= Jotedar =

Bengal hereditary aristocrat

Jotedars, also known as Hawladars, Ganitdars, Jwaddars or Mandals, were landlords or well-to-do ryots or wealthy peasants who exercised control and influence comparable to that of a Zamindars but were perceived as significantly below them in social strata in agrarian Bengal during Company rule in India.

Jotedars owned relatively extensive tracts of land, and their land tenure status stood in contrast to those of poor ryots and bargadars (sharecroppers), who were landless or land-poor. Most of the Hindu Jotedars in West Bengal were from the Bhadralok community, members of Hindu upper castes of Bengal such as Kayastha, Brahmin etc. Many Muslim Jotedars were from an Ashraf or Khandani family background and were in the elite nobility of Bengali Muslims who descended from settled foreigners such as the Afghans, Mughals, Arabs, Persians, Turks and North Indian immigrants.

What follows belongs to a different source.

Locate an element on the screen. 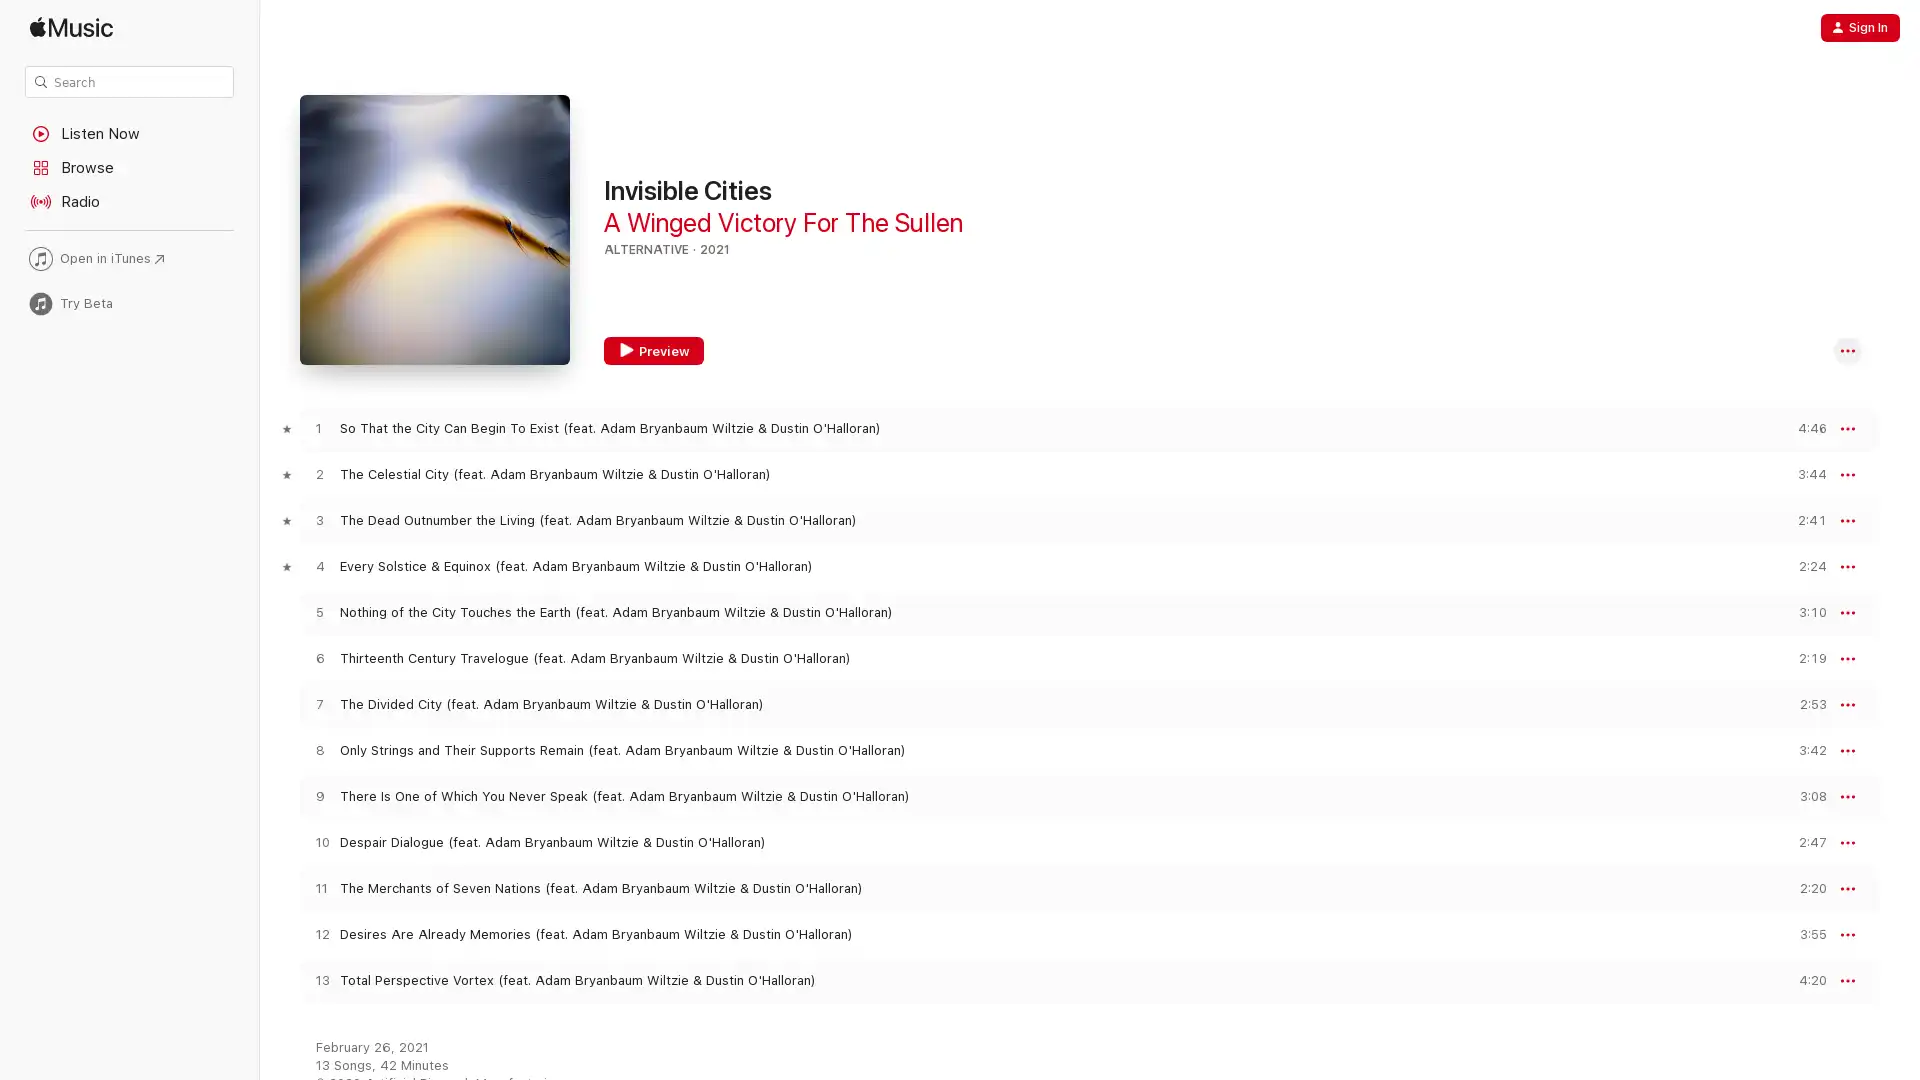 The image size is (1920, 1080). More is located at coordinates (1847, 350).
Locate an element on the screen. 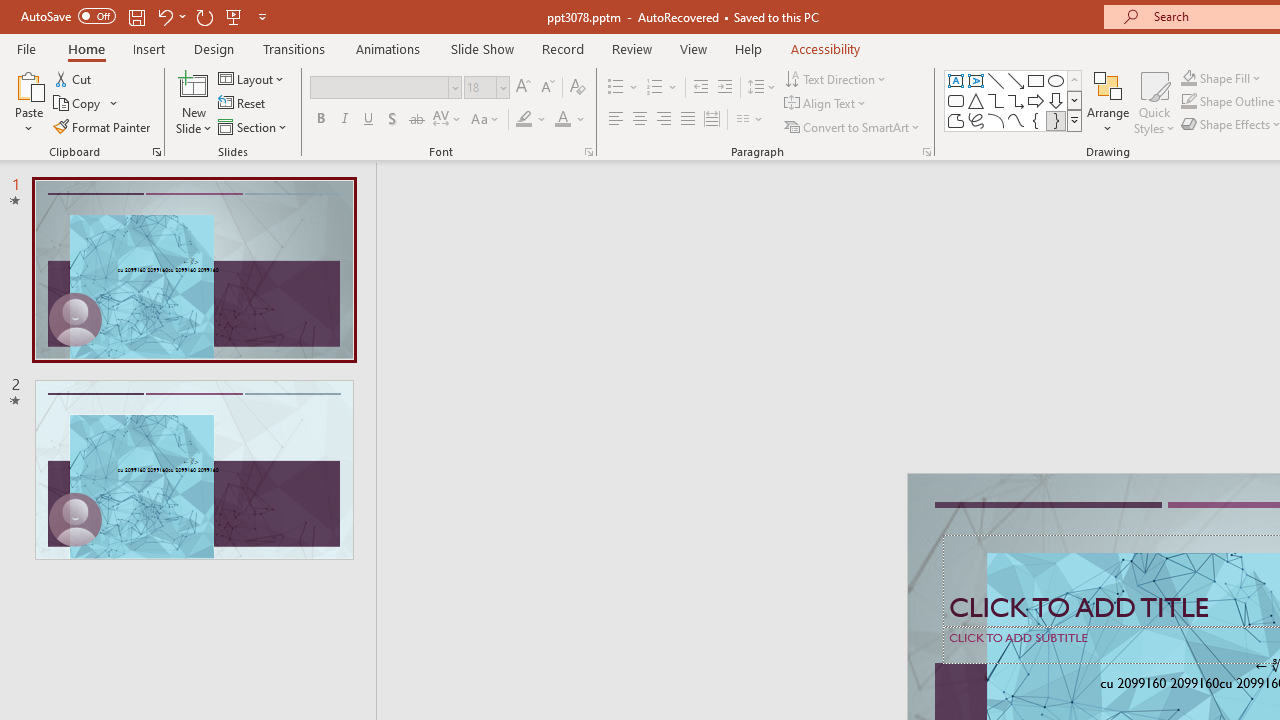 This screenshot has height=720, width=1280. 'Convert to SmartArt' is located at coordinates (853, 127).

The socially high-standing Hindu and Muslim Jotedars, who were not actually peasants, had adopted the de jure status of ryot (peasant) solely for financial benefiting from the Bengal Tenancy Act of 1885 afforded to ryots and for the claim that Jotedars had more freedom and powers than Zamindars.

Others belonged to the intermediate landowning peasant castes, such as Sadgops, Aguris, Mahishyas, Rajbongshis, Shershahabadia and the rural less-educated Brahmins. By the 1920s, a gentrified fraction of Jotedars had emerged from the more prosperous peasants among the tribes such as Santhals and the Scheduled Castes such as the Bagdi and the Namasudras

Jotedars were long in actual control of the village land and economy and were pitted against in the Naxalite movement.